Early Termination of Probation

In Florida people are sentenced to probation for a variety of offenses. Most probationers try to pay their fines and complete their conditions as quickly as possible so that they can request early termination of probation. Fines may include court costs, investigation fees, restitution, and supervision costs. Probation conditions include general conditions, like – to obey all laws, not re-offend, and no police contact; and special sanctions, like – community service or classes.

It is a myth that early termination of probation cannot be granted unless the possibility is noted in the Order of Probation. According to Florida Statute 948.05 the court is required to consider your petition and grant it when justice requires.

Florida Statutes - 948.04 and 948.05

948.04 Period of probation; duty of probationer; early termination.— 

(3) If the probationer has performed satisfactorily, has not been found in violation of any terms or conditions of supervision, and has met all financial sanctions imposed by the court, including, but not limited to, fines, court costs, and restitution, the Department of Corrections may recommend early termination of probation to the court at any time before the scheduled termination date.


948.05 Court to admonish or commend probationer or offender in community control.—

A court may at any time cause a probationer or offender in community control to appear before it to be admonished or commended, and, when satisfied that its action will be for the best interests of justice and the welfare of society, it may discharge the probationer or offender in community control from further supervision.

Judge's Discretion

As a practical matter, most judges will not grant early termination of probation until at least half of the probationary period has passed. The court is not required to grant the early termination, it is left completely to the judge's discretion. But, it is the right of the probationer to file a motion to request early termination; and it is the obligation of the court to consider the request. If a probationer has completed all conditions, paid all fines, has not re-offended and half of the probationary period has passed, it is a worthwhile effort to request early termination.

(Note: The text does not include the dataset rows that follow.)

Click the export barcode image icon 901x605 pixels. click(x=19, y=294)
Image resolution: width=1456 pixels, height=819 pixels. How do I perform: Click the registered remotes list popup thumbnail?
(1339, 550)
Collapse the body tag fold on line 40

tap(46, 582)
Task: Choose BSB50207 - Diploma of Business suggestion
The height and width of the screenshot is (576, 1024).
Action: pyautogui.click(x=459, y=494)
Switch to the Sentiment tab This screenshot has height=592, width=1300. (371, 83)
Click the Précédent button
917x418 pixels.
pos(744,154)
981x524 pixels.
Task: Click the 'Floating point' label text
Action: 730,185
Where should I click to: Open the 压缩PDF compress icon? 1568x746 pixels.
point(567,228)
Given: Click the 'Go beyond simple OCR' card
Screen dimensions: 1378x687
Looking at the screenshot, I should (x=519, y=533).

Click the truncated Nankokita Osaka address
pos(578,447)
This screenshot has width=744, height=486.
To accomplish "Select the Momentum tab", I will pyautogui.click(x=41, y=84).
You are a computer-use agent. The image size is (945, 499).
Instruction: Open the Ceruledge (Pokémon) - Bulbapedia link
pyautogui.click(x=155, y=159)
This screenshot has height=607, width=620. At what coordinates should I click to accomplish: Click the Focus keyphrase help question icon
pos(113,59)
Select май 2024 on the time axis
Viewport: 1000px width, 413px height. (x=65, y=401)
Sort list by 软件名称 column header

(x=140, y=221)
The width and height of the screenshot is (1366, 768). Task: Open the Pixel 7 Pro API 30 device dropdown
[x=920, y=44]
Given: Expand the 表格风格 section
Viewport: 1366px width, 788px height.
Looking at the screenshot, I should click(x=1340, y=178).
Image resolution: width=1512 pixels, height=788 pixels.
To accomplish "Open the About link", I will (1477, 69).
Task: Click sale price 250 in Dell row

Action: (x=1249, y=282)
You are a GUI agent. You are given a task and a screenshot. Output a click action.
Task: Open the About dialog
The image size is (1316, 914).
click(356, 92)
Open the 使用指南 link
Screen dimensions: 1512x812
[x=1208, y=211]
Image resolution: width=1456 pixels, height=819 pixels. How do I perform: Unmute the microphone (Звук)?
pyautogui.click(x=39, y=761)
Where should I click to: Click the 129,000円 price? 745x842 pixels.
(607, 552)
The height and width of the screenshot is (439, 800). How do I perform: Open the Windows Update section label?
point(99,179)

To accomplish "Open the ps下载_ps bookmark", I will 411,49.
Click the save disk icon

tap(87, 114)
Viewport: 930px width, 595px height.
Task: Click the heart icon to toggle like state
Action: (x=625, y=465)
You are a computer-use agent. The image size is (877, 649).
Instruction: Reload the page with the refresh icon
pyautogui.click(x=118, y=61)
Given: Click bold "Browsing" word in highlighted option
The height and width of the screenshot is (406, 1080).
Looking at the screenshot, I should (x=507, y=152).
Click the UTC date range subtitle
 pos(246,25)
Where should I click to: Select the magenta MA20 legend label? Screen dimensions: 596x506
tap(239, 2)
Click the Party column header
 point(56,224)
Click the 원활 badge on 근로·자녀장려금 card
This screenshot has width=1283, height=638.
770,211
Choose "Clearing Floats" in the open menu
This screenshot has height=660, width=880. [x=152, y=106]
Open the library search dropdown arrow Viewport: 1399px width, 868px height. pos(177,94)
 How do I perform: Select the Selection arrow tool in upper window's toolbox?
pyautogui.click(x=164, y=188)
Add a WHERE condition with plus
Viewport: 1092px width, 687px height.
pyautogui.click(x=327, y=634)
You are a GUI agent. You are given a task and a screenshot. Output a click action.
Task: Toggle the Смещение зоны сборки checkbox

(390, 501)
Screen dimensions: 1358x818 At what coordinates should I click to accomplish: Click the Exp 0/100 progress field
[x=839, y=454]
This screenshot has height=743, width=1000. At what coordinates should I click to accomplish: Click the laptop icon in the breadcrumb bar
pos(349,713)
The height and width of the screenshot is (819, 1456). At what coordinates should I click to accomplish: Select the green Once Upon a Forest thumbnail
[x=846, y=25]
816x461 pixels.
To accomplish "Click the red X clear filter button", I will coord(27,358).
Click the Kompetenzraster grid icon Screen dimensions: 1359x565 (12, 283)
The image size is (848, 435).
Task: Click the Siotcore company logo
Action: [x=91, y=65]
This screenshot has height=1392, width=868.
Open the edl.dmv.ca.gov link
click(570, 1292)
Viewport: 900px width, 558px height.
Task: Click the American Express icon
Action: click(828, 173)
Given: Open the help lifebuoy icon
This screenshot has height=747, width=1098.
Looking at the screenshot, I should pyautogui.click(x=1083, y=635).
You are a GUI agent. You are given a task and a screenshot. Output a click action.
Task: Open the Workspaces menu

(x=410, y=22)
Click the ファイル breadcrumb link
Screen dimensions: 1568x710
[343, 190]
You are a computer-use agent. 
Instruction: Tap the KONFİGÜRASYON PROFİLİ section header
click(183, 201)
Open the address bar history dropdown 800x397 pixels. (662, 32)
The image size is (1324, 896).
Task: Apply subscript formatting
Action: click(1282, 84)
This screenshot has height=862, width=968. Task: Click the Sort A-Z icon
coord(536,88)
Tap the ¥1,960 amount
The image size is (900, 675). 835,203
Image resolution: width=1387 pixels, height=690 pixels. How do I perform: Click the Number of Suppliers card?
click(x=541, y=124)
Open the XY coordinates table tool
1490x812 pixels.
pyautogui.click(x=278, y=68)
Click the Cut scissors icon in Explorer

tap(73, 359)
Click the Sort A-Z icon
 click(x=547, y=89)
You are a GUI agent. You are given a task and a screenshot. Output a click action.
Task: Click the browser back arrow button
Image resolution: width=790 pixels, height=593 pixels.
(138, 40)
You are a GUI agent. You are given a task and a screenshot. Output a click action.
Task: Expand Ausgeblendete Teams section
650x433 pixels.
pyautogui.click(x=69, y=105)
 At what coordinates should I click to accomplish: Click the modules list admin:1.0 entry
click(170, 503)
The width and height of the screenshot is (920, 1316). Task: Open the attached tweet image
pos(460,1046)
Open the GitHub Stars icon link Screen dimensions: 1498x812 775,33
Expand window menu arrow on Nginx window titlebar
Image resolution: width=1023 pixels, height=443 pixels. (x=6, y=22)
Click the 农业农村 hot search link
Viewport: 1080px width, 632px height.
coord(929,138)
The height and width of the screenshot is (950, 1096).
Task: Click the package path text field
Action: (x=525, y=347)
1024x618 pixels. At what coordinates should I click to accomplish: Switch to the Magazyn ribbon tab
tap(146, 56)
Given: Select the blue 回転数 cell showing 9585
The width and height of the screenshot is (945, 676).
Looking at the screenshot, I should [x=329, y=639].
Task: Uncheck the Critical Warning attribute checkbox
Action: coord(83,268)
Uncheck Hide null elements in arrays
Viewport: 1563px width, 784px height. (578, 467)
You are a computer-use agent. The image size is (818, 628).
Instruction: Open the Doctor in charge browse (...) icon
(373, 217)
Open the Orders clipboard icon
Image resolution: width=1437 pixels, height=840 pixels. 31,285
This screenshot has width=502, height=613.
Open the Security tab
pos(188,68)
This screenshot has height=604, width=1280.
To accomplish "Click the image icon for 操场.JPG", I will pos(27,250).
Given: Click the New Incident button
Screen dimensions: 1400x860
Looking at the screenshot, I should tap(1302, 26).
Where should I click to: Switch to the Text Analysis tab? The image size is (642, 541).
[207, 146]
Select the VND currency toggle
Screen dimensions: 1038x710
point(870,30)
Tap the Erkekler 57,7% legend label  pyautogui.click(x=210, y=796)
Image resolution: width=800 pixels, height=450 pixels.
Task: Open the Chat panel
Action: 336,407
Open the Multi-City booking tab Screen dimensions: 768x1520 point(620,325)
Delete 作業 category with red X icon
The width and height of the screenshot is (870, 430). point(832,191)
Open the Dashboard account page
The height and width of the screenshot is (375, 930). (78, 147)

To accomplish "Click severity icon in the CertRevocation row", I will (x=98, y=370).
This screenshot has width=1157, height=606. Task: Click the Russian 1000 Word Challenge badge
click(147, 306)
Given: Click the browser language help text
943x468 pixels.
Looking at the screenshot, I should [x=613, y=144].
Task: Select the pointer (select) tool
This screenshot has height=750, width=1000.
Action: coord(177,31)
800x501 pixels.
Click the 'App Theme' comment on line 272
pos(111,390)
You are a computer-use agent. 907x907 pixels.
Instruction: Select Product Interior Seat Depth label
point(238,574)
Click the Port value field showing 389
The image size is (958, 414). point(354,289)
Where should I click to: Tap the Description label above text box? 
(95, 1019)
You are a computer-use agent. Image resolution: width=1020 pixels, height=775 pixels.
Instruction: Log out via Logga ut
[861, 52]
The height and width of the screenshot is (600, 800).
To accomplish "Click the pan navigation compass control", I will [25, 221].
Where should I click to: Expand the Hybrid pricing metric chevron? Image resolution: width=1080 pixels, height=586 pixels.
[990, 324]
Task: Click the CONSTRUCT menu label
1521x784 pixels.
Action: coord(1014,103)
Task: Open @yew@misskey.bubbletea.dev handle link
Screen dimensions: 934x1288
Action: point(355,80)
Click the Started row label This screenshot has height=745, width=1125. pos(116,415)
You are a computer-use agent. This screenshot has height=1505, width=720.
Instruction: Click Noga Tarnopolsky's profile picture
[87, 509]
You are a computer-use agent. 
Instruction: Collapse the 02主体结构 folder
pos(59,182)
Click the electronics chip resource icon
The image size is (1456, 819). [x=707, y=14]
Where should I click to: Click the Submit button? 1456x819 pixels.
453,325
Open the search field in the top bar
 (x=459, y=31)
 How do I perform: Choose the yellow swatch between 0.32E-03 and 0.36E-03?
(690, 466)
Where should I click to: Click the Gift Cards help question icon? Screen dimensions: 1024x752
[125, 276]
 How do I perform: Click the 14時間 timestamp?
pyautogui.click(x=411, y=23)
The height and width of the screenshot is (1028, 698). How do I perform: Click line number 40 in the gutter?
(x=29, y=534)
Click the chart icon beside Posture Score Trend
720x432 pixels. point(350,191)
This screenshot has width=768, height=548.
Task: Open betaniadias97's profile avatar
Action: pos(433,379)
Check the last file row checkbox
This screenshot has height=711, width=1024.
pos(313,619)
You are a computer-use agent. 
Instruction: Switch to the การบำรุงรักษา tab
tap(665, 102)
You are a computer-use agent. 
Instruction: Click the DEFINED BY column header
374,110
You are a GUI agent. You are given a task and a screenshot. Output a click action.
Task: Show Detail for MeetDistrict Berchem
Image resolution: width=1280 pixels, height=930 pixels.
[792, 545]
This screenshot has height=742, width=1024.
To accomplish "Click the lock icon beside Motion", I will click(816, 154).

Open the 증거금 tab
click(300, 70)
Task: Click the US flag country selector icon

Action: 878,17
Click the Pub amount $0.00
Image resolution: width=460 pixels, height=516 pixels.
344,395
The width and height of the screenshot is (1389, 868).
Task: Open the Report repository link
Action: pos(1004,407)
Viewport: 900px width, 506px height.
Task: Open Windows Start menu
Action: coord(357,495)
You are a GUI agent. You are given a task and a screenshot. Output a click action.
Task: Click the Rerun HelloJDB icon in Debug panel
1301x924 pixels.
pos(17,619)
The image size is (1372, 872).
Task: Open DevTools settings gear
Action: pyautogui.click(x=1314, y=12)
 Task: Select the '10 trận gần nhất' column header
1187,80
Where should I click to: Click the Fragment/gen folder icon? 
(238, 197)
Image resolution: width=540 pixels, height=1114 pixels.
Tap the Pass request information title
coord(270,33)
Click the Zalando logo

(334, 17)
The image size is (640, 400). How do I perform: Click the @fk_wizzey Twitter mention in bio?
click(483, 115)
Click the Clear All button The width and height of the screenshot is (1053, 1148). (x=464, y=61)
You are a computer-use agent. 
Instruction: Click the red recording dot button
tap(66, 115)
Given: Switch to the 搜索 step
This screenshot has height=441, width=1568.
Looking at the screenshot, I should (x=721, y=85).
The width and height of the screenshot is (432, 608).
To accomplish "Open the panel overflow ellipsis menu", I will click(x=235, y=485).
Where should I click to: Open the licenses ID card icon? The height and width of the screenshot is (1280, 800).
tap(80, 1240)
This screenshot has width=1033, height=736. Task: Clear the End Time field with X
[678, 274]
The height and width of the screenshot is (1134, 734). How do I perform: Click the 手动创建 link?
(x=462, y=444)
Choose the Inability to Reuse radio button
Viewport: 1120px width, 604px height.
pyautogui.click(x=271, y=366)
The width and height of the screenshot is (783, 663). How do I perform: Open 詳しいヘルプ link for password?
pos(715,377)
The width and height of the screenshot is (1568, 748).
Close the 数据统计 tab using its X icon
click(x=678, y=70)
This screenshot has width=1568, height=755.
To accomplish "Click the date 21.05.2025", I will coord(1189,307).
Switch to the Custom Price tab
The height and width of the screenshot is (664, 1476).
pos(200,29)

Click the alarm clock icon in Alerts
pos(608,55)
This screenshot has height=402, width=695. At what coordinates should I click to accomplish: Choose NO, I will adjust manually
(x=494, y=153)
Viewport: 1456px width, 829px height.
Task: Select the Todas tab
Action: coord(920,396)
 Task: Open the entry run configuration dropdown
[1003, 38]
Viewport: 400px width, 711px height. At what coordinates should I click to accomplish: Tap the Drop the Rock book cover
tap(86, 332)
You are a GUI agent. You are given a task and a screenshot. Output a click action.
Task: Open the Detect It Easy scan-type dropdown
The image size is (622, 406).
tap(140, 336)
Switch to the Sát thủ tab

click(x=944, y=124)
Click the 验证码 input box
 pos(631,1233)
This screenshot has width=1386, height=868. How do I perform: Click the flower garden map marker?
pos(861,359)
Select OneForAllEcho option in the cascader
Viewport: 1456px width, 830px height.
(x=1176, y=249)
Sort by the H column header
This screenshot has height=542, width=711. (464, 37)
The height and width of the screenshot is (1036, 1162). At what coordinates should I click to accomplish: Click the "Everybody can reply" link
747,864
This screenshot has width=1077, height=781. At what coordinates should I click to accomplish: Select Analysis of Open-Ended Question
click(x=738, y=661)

The request is made in the form of a motion. So, it is a “Motion for Early Termination of Probation”. The original motion is filed with the clerk of court; and a copy is sent to the state attorney, and a copy is sent to the offender's probation officer. Each of these people has the opportunity to object to the early termination.

If neither objects to the early termination the judge either rules on the early termination or a court hearing is scheduled. The fact that a judge requires a court hearing, does not necessarily mean that the motion for early termination will be denied. The judge may simply want to speak to the probationer before ending his sentence.

The Motion Should Include

The motion should include facts that might persuade the judge to terminate the probation. For example, at minimum the motion should include:

  • Defendant has completed all conditions of his probation.
  • Defendant has paid all fines, court costs, and restitution.
  • Defendant has not re-offended or had any contact with law enforcement.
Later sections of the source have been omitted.